■ **YOUR GOAL**:
Return the whole listing, line for line, without the pictures in it.

---- RECORDS

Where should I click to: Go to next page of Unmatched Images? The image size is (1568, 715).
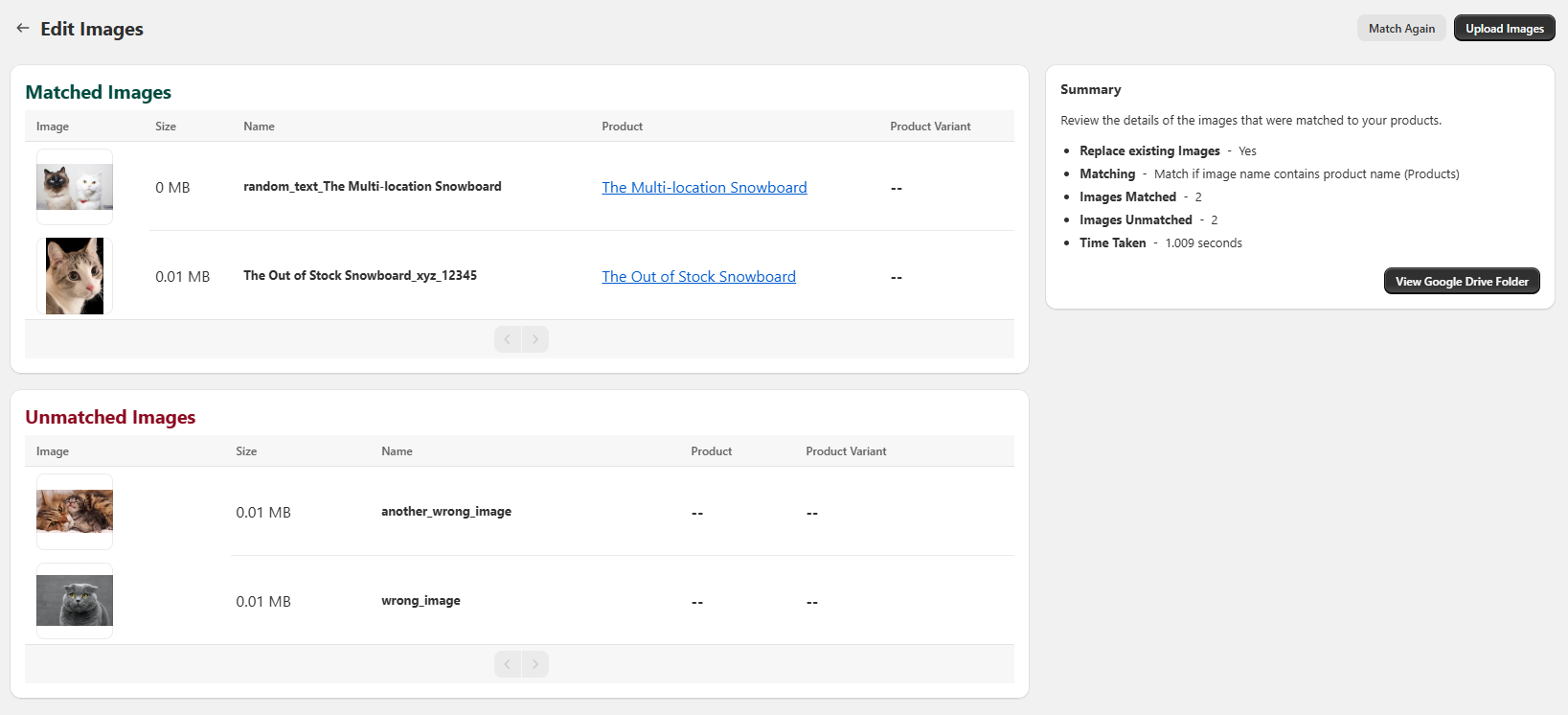pos(535,664)
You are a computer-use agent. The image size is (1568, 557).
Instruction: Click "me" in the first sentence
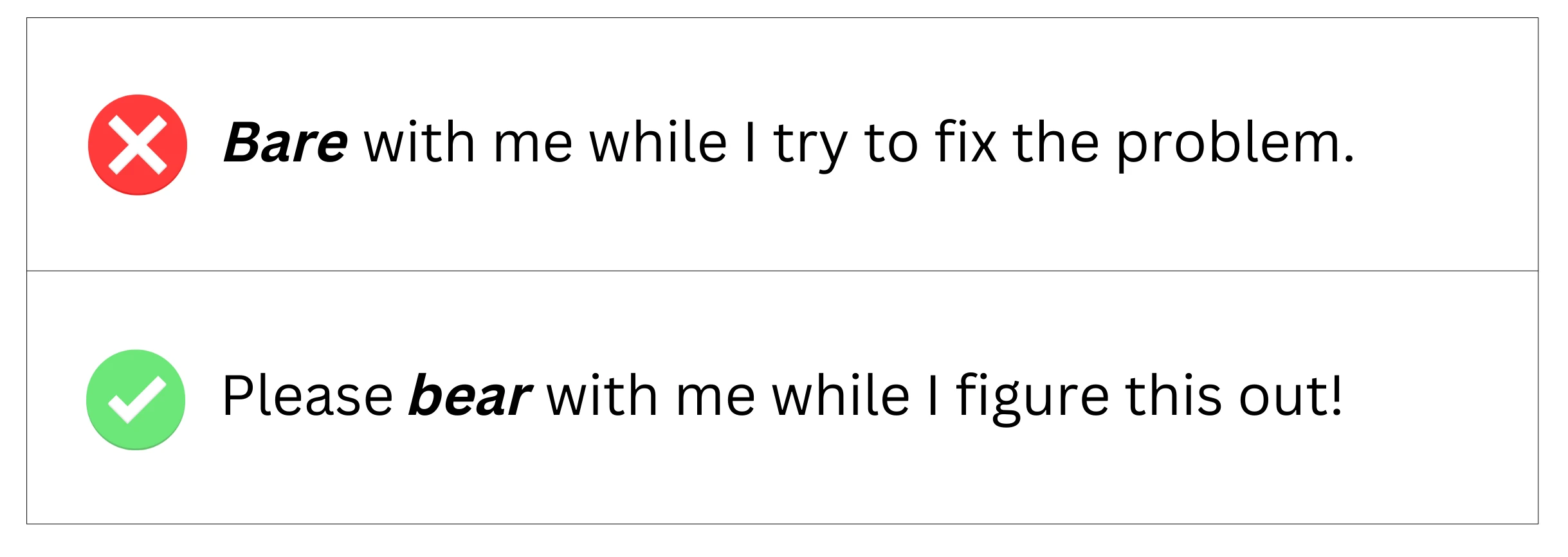[x=533, y=146]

--------

■ **ANSWER AREA**:
Where should I click to: Go to next page of Unmatched Images? The image size is (1568, 715).
pos(535,664)
You are a computer-use agent. The image size is (1568, 557).
Instruction: Click "me" in the first sentence
[x=533, y=146]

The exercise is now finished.